Your assignment – Only the lines in the entries below from the line with "Given: Click the" to the line with "Close the MyNewProject properties tab", both included, belong in the answer, transcribed exactly and without pictures.

Data –
──────────

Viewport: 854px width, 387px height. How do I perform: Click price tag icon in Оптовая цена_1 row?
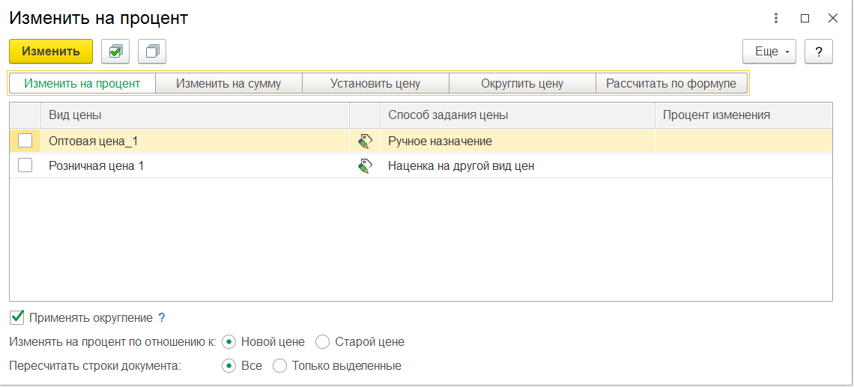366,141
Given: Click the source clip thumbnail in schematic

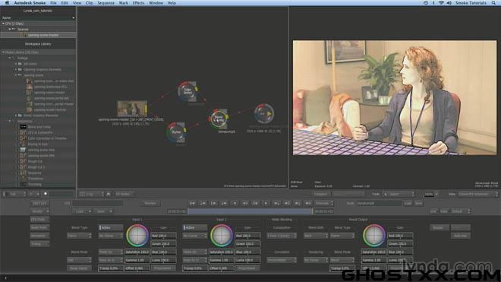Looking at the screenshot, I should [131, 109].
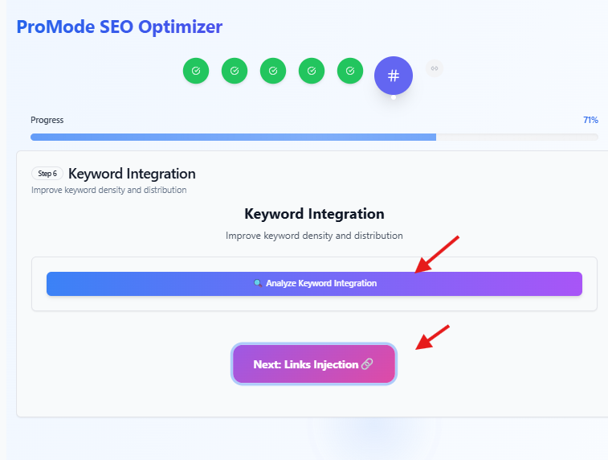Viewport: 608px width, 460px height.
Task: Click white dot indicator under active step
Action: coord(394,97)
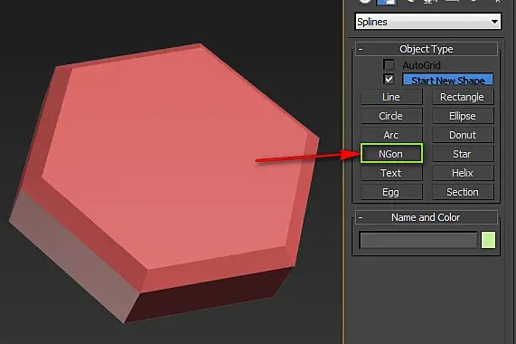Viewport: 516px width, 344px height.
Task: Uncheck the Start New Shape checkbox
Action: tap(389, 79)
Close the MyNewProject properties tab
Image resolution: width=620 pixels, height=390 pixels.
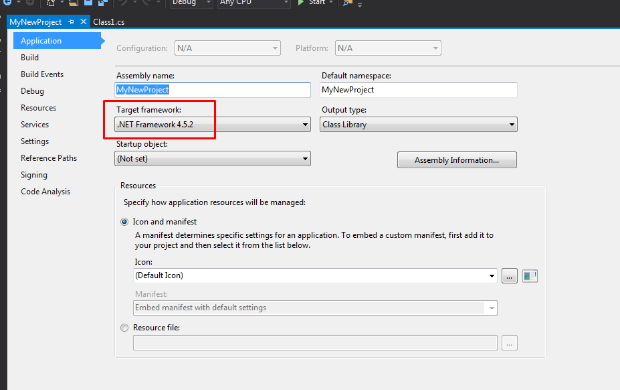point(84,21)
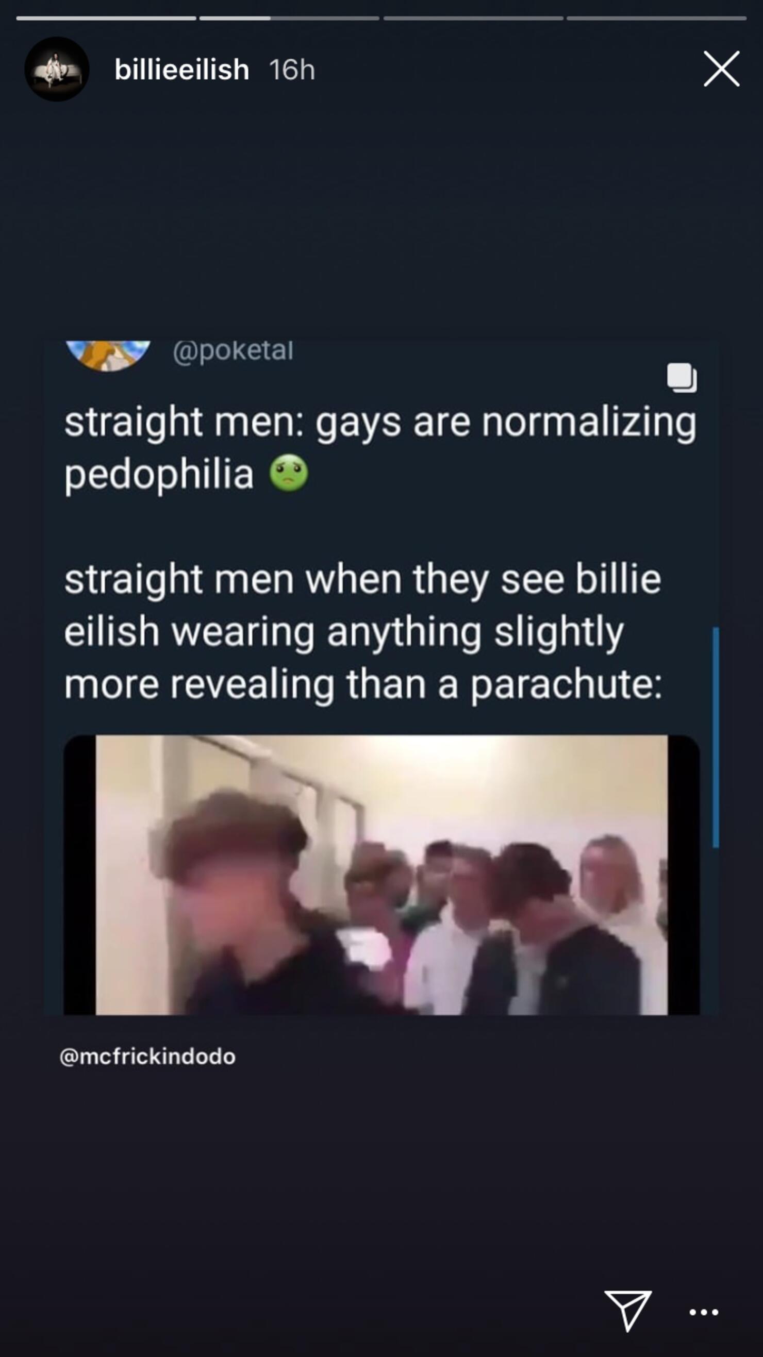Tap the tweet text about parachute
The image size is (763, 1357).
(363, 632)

──────────

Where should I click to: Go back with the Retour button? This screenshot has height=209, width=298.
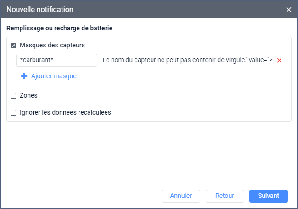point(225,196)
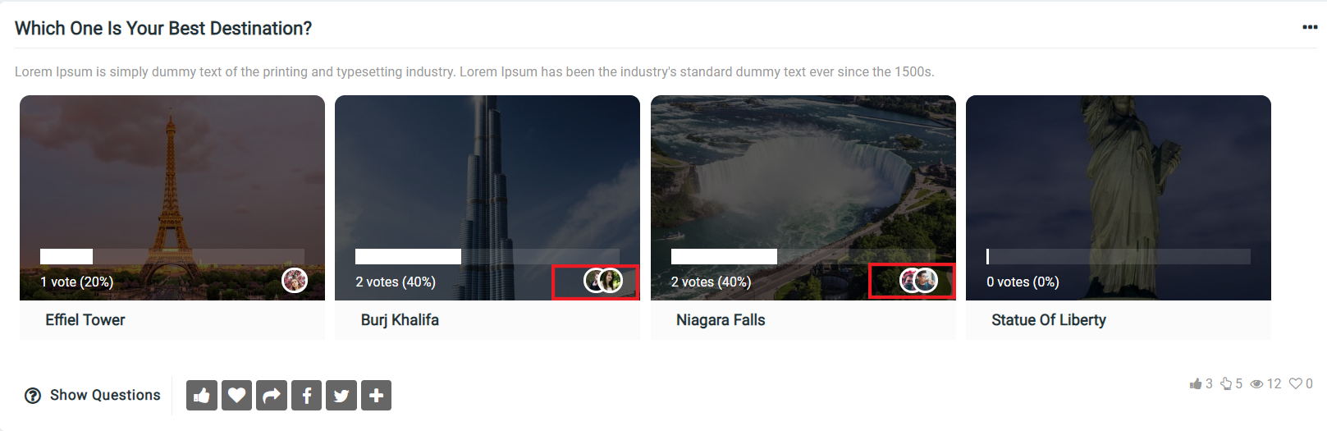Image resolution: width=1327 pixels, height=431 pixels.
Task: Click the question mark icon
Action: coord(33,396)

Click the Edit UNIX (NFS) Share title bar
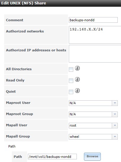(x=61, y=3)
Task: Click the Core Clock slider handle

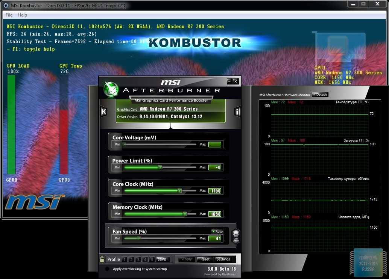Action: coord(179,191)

──────────

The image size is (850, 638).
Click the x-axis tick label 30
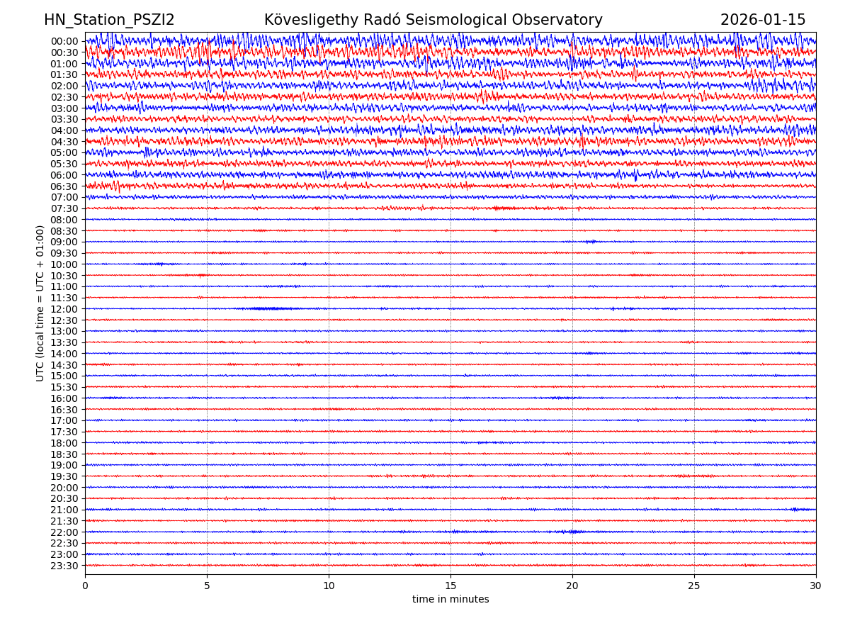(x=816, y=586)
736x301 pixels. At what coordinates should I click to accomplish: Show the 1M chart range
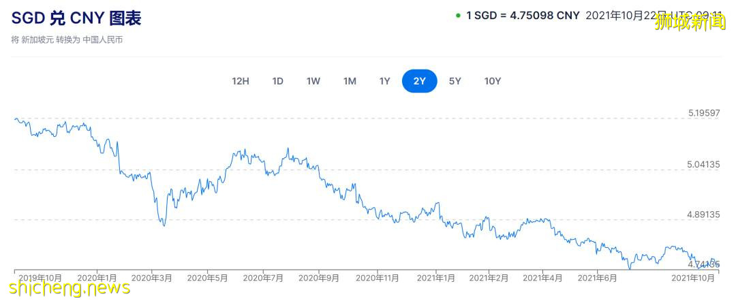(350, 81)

──────────

Solution for this problem –
Given: Click the source clip thumbnail in schematic

Looking at the screenshot, I should [131, 109].
Viewport: 608px width, 460px height.
Task: Click white dot indicator under active step
Action: coord(394,97)
Viewport: 516px width, 344px height.
Task: Uncheck the Start New Shape checkbox
Action: tap(389, 79)
Close the MyNewProject properties tab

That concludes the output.